No sentido de que as medidas cautelares não podem ser utilizadas quando a prisão é considerada ilegal, valiosa a Ementa do Recurso em Habeas Corpus Nº 110.779 - Sp (2019/0096542-7), in verbis:
RECURSO EM HABEAS CORPUS. OPERAÇÃO PEDRA NO CAMINHO. ESTELIONATO MAJORADO, ASSOCIAÇÃO CRIMINOSA, FRAUDE À LICITAÇÃO E CRIME CONTRA A ORDEM ECONÔMICA. MEDIDAS CAUTELARES DIVERSAS DA PRISÃO. FUNDAMENTAÇÃO INIDÔNEA. RECURSO PROVIDO. 1. Tanto a prisão preventiva (stricto sensu) quanto as demais medidas cautelares pessoais introduzidas pela Lei n. 12.403/2011 destinam-se a proteger os meios (a atividade probatória) e os fins do processo penal (a realização da justiça, com a restauração da ordem jurídica e da paz pública e, eventualmente, a imposição de pena a quem for comprovadamente culpado) ou, ainda, a própria comunidade social, ameaçada ante a perspectiva de abalo à ordem pública pela provável prática de novas infrações penais. O que varia, portanto, não é a justificativa ou a razão final das diversas cautelas (inclusive a mais extrema, a prisão preventiva), mas a dose de sacrifício pessoal decorrente de cada uma delas. 2. Vale dizer, a imposição de qualquer providência cautelar, sobretudo as de natureza pessoal, exige demonstração de sua necessidade, tendo em vista o risco que a liberdade plena do acusado representa para algum bem ou interesse relativo aos meios ou aos fins do processo. 3. Não se mostram suficientes as razões invocadas pelo Tribunal de origem para embasar a imposição de medidas diversas da prisão ao recorrente, porquanto o próprio acórdão foi claro ao asseverar que o Juízo de primeiro grau não realizou a devida análise da cautelaridade a fim de decretar a custódia preventiva, tanto que reconheceu expressamente que "não se verifica o risco concreto a justificar como necessária a imposição da prisão preventiva". 4. A jurisprudência desta Corte Superior é firme em assinalar a impossibilidade de se agregarem fundamentos diversos, em habeas corpus, para negar ou até mesmo conceder em parte o pedido defensivo. Dito de outra forma, quando o Tribunal a quo asseverou que a decisão do Juízo de primeiro grau não lançou argumentos concretos e bastantes a justificar a prisão provisória, a ele cabia, apenas, a revogação da medida. 5. Recurso provido para cassar o acórdão no ponto em que impôs ao acusado o cumprimento de medidas cautelares.

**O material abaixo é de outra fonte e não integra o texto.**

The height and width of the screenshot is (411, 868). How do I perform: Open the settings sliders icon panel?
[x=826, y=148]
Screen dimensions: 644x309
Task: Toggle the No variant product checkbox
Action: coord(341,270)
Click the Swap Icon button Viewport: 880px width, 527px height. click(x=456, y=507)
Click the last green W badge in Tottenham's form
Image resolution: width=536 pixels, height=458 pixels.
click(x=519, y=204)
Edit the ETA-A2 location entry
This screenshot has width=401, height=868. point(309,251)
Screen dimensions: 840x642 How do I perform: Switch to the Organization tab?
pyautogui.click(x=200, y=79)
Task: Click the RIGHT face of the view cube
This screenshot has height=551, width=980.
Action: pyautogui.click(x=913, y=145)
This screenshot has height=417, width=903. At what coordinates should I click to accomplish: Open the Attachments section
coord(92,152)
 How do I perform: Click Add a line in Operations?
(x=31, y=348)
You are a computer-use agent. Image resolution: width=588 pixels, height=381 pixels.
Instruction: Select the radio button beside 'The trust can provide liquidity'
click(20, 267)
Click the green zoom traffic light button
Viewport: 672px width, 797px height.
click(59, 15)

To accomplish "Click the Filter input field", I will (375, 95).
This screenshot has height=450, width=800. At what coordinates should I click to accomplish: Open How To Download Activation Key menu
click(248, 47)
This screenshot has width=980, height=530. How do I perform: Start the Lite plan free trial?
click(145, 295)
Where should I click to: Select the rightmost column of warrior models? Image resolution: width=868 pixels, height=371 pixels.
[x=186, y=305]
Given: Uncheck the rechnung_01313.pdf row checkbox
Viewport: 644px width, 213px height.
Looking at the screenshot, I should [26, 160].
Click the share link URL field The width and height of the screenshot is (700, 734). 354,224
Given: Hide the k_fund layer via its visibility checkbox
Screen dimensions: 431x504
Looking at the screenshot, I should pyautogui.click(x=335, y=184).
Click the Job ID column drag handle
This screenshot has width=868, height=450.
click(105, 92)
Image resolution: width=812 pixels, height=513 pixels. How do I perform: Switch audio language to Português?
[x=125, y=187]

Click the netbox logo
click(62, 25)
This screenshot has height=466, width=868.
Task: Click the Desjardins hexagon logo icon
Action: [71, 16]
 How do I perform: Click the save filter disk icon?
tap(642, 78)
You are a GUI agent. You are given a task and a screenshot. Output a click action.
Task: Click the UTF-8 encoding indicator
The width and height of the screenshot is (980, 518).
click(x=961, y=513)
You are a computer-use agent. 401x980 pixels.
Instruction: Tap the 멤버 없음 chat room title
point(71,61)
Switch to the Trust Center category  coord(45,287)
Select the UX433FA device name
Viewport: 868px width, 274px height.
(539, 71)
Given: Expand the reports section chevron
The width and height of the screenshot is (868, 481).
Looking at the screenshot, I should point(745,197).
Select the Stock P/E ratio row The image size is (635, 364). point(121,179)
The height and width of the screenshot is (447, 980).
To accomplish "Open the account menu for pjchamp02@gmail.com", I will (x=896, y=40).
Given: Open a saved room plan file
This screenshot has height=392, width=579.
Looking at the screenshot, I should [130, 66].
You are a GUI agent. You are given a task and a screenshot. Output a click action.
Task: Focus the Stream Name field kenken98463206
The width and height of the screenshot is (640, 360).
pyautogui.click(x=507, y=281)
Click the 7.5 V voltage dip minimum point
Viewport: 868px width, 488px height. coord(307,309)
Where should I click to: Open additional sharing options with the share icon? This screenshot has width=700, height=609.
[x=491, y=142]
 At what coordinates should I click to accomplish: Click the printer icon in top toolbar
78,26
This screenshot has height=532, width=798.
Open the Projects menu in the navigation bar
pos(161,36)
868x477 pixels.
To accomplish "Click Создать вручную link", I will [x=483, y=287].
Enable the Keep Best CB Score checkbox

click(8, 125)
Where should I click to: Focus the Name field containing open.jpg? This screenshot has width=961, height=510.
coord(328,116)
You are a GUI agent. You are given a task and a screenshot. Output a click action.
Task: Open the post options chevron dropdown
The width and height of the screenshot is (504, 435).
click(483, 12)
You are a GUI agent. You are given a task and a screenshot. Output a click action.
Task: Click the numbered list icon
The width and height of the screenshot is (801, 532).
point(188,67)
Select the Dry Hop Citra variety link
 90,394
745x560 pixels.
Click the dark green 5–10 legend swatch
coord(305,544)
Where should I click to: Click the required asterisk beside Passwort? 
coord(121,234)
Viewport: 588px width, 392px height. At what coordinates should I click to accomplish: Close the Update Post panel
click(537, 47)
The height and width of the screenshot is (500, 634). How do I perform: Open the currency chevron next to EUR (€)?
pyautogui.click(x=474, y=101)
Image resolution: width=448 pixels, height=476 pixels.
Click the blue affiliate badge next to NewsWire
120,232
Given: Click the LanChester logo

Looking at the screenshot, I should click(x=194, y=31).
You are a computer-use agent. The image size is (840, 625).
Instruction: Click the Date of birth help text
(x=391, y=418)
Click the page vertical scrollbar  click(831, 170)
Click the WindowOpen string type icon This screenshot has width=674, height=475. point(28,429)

Assim, toda a vez que a prisão, por si só, for considerada ilegal, não há justificativa para que seja substituída por qualquer medida cautelar. A medida cautelar será igualmente ilegal quando substituir a prisão ilegal.
Por fim, não se pode olvidar que o processo, no ensinamento de Geraldo Prado, “não é apenas o instrumento de composição do litígio penal, mas, sobretudo, um instrumento político de participação, com maior ou menor intensidade, conforme evolua o nível de democratização da sociedade”.